> ACTIVITY
The copy must run from the line containing "The width and height of the screenshot is (323, 121)." through the final line of the records, both included, exactly as written. It should contain no pictures.

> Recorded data
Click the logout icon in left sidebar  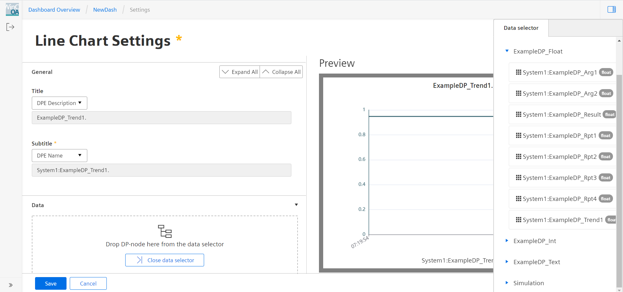coord(10,27)
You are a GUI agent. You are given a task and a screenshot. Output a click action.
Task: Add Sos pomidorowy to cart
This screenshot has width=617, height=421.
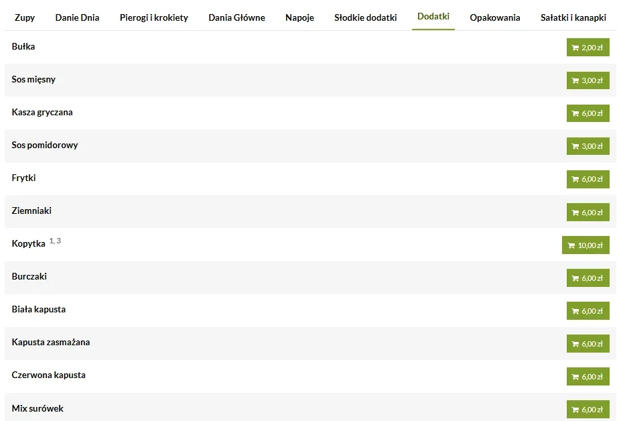pos(588,146)
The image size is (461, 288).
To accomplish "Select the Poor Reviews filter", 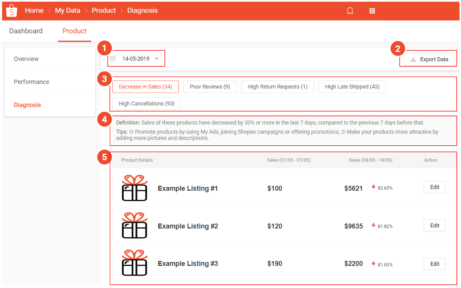I will click(x=210, y=87).
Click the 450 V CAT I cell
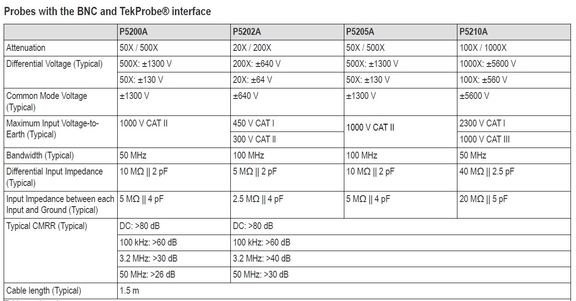The width and height of the screenshot is (576, 301). [x=254, y=123]
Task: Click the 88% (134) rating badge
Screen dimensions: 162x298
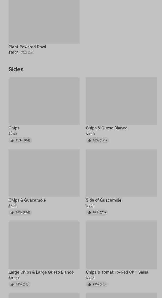Action: (20, 212)
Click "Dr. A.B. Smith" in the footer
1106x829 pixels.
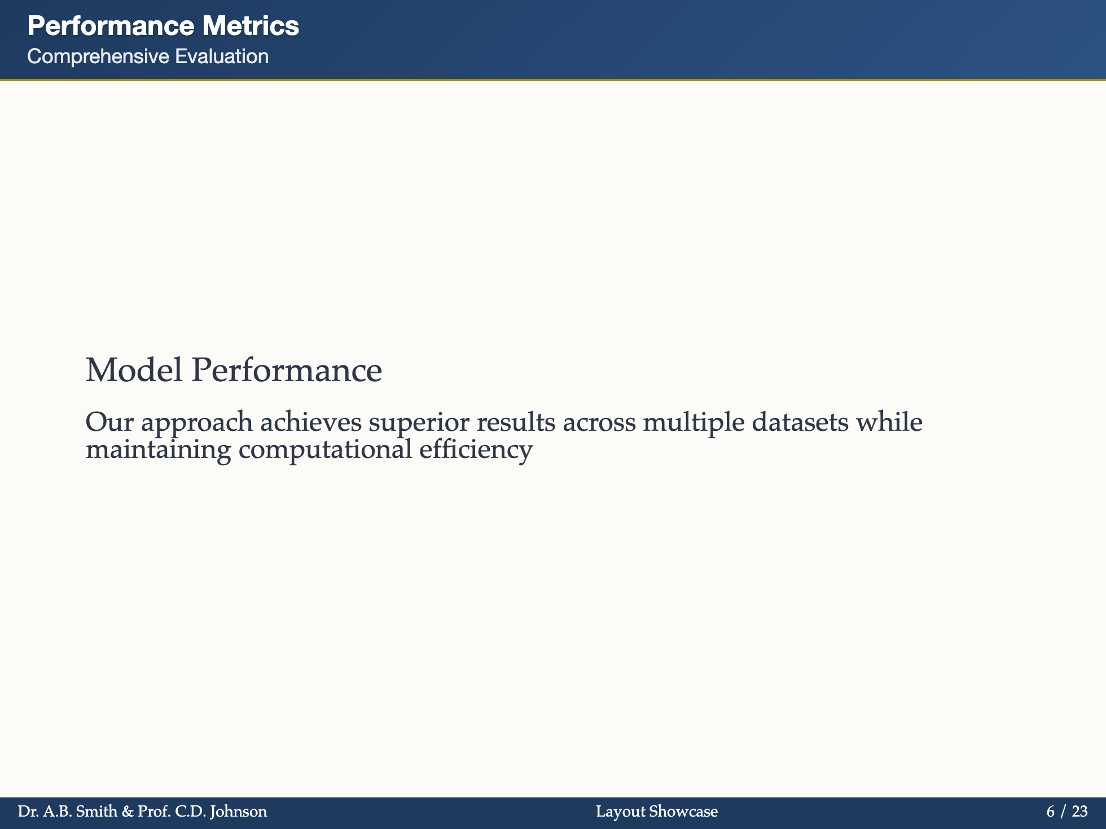[x=68, y=812]
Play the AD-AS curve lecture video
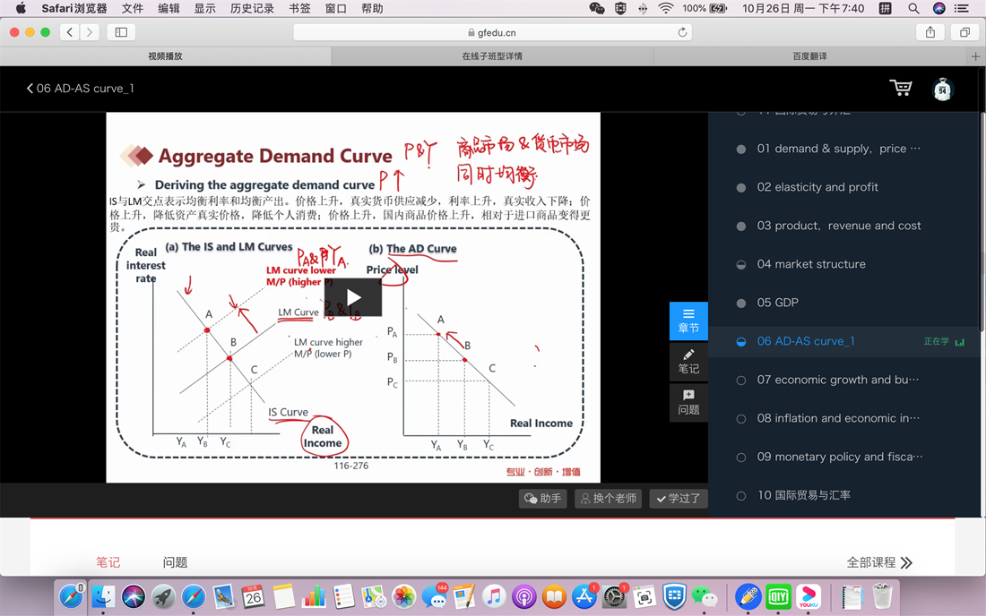 [353, 297]
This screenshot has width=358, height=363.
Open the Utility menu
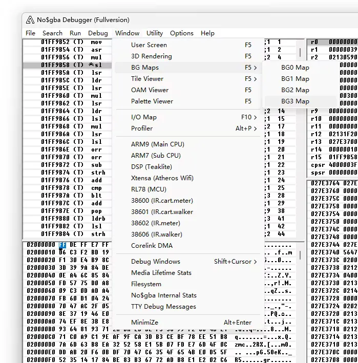(x=154, y=33)
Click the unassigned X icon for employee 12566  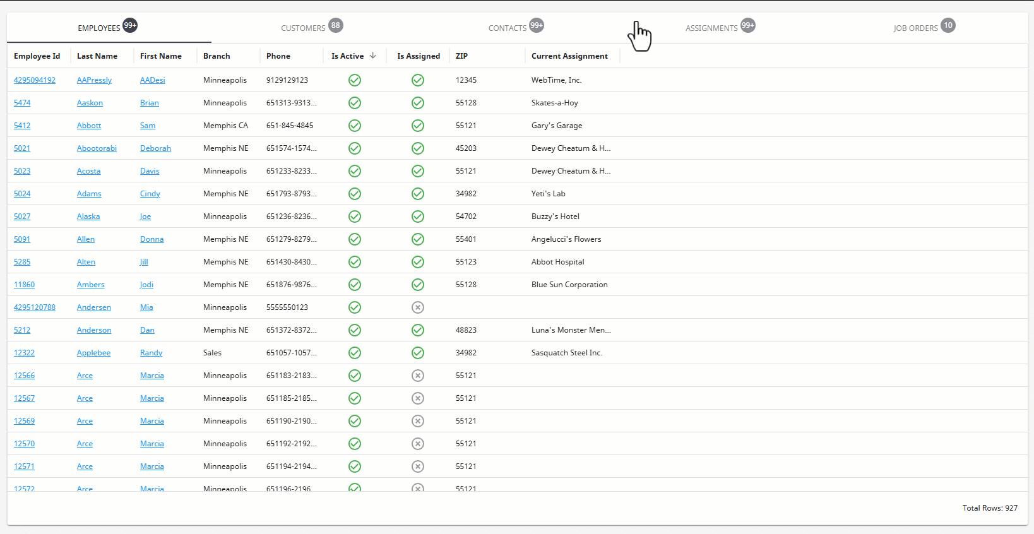tap(418, 376)
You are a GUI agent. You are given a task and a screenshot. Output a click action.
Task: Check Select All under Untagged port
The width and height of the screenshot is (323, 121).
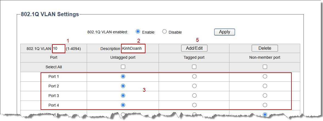123,67
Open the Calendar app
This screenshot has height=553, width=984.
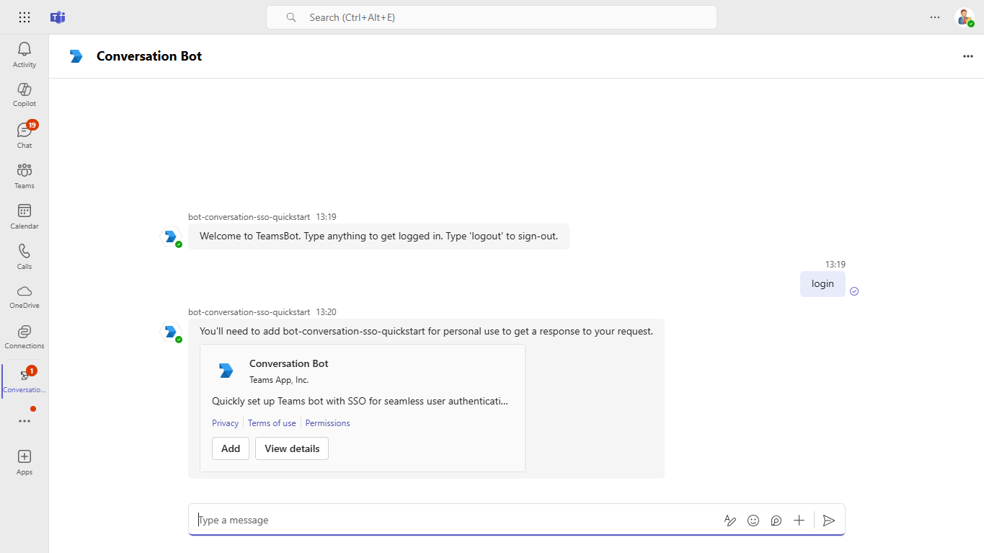(25, 216)
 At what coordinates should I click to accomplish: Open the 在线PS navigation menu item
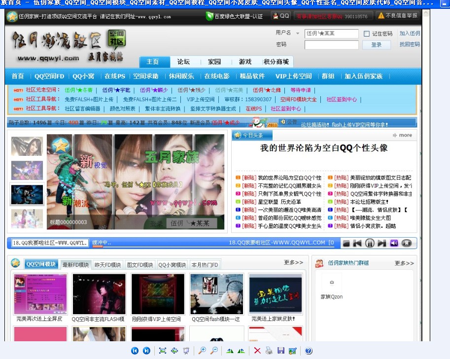click(114, 76)
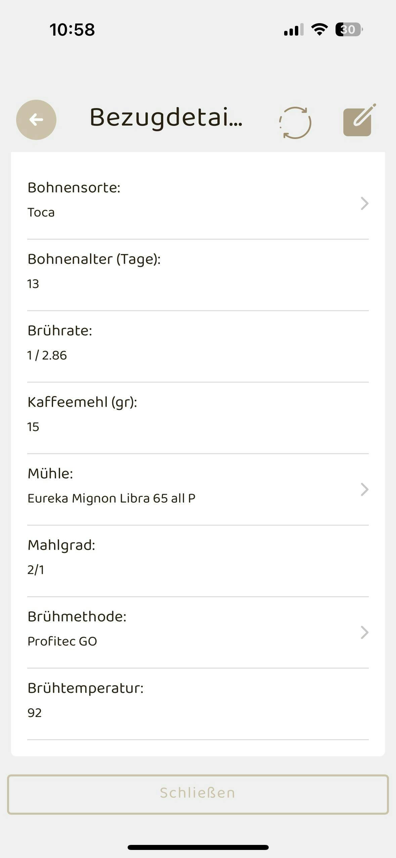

> SOLUTION FOR THIS TASK
The width and height of the screenshot is (323, 121).
123,67
Open the Calendar app
This screenshot has height=553, width=984.
(25, 216)
 At what coordinates should I click to accomplish: Open the 在线PS navigation menu item
click(114, 76)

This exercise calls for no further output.